Dalam situasi yang sama, siswa yang mempunyai tingakt inteligensi
yang tinggi akan lebih berhasil dari pada yang memiliki tingkat inteligensi
yang rendah. Walaupun begitu siswa yang mempunyai tingkat ineteligensi
yang tinggi belum pasti berhasil dalam belajarnya. Hal ini disebabkan
karena belajar adalah suatu proses yang kompleks dengan banyak faktor
yang mempengaruhinya, sedangkan inteligensi adalah salah satu faktor
diantaranya. Jika faktor lain itu bersifat menghambat/berpengaruh negatif
terhadap belajar, akhirnya siswa gagal dalam belajarnya.
(2.) Perhatian
Menurut Gazali (dalam Slameto 2010 : 56) Perhatian adalah
keaktifan jiwa yang dipertinggi, jiwa itu pun semata-mata tertuju kepada
suatu objek (benda/hal) atau sekumpulan objek. Untuk dapat menjamin
hasil belajar baik, maka siswa harus mempunyai perhatian terhadap
18
bahan yang dipelajarinya, jika bahan pelajaran tidak menjadi perhatian
siswa, maka timbullah kebosanan, sehingga ia tidak suka lagi belajar.

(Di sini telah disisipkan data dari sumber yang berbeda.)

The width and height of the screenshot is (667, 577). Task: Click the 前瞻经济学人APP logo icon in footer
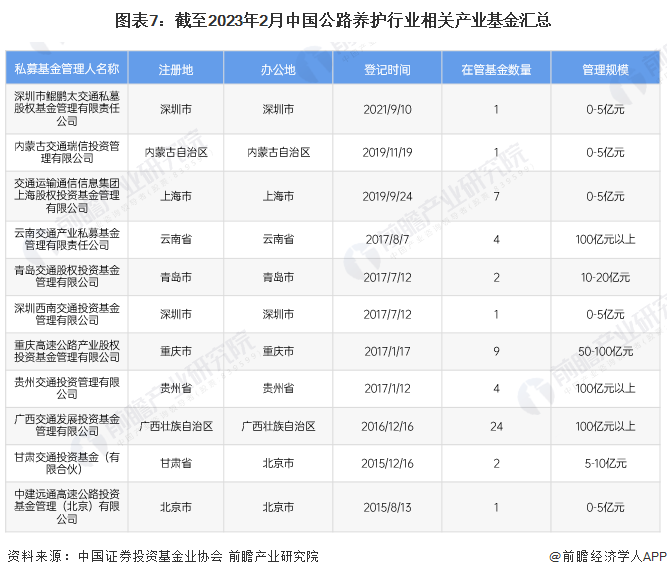[553, 557]
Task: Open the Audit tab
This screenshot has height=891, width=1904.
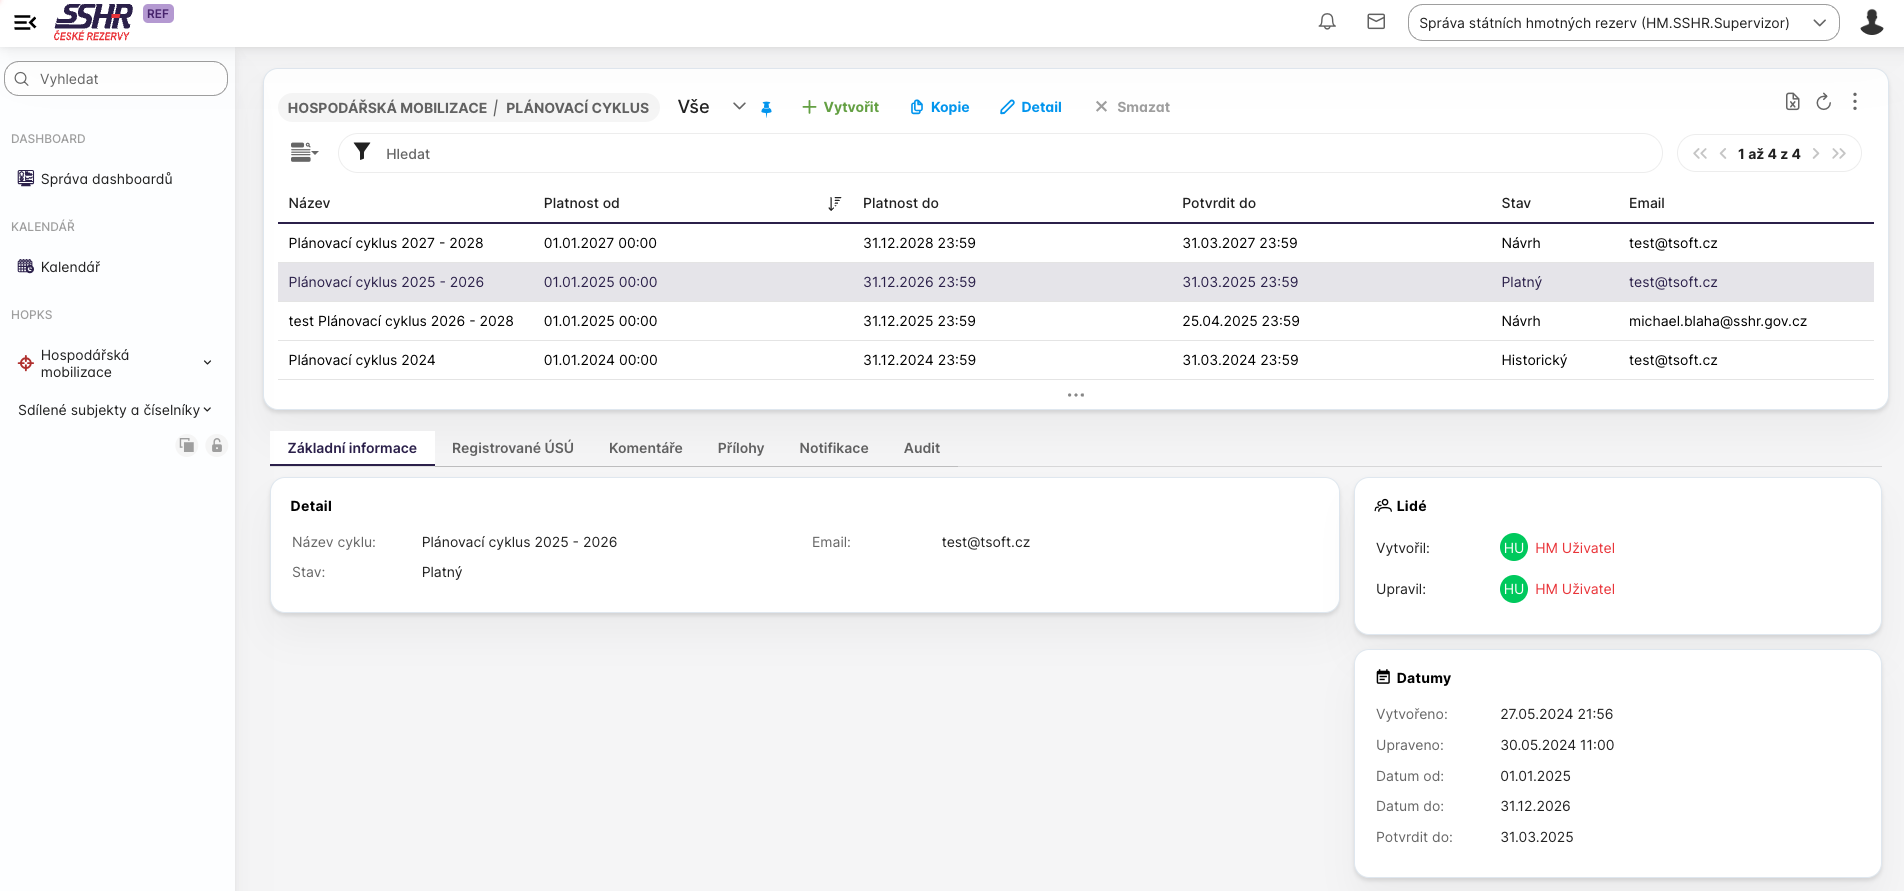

Agar siswa dapat belajar dengan baik, usahakanlah bahan pelajaran
selalu menarik perhatian dengan cara mengusahakan pelajaran itu sesuai
dengan hobi dan bakatnya.
(3.) Minat
Hilgard (dalam Slameto 2010:57) memberi rumusan tentang minat
adalah sebagai berikut : “Interest is persisting tendency to pay attention to
and enjoy some activity or content..” Minat adalah kecenderungan yang
tepat untuk memperhatikan dan mengenang beberapa kegiatan. Kegiatan
yang diminati seseorang, diperlihatkan terus-menerus yang disertai
dengan rasa senang. Jadi berbeda dengan perhatian, karena perhatian
bersifat sementara (tidak dalam waktu yang lama) dan belum tentu diikuti
dengan perasaan senang, sedangkan minat selalu diikuti dengan
perasaan senang dan dari situ diperoleh kepuasan.
Minat besar pengaruhnya terhadap belajar, karena bila bahan
pelajaran yang dipelajari tidak sesuai dengan minatt siswa, siswa tidak
akan belajar dengan sebaik-baiknya, karena tidak ada daya tarik baginya.
Jika terdapat siswa yang kurang berminat terhadap belajar, dapatlah
diusahakan agar ia mempunyai minat lebih besar dengan cara
menjelaskan hal-hal yang menarik dan berguna bagi keidupan serta hal-
19
hal yang berhubungan dengan cita-cita serta kaitannya dengan bahan
pelajaran yang dipelajari itu.
(4.) Bakat
Bakat atau aptitude menurut Hilgard (dalam Slameto 2010:57)
adalah “ the capacity to learn.” Dengan kata lain bakat adalah kemampuan
untuk belajar. Kemampuan itu baru akan terealisasi menjadi kecakupan
yang nyata sesudah belajar atau berlatih. Orang yang berbakat mengetik,
misalnya akan lebih cepat dapat mengetik dan lancar dibandingkan
dengan orang lain yang kurang/tidak berbakat di bidang itu.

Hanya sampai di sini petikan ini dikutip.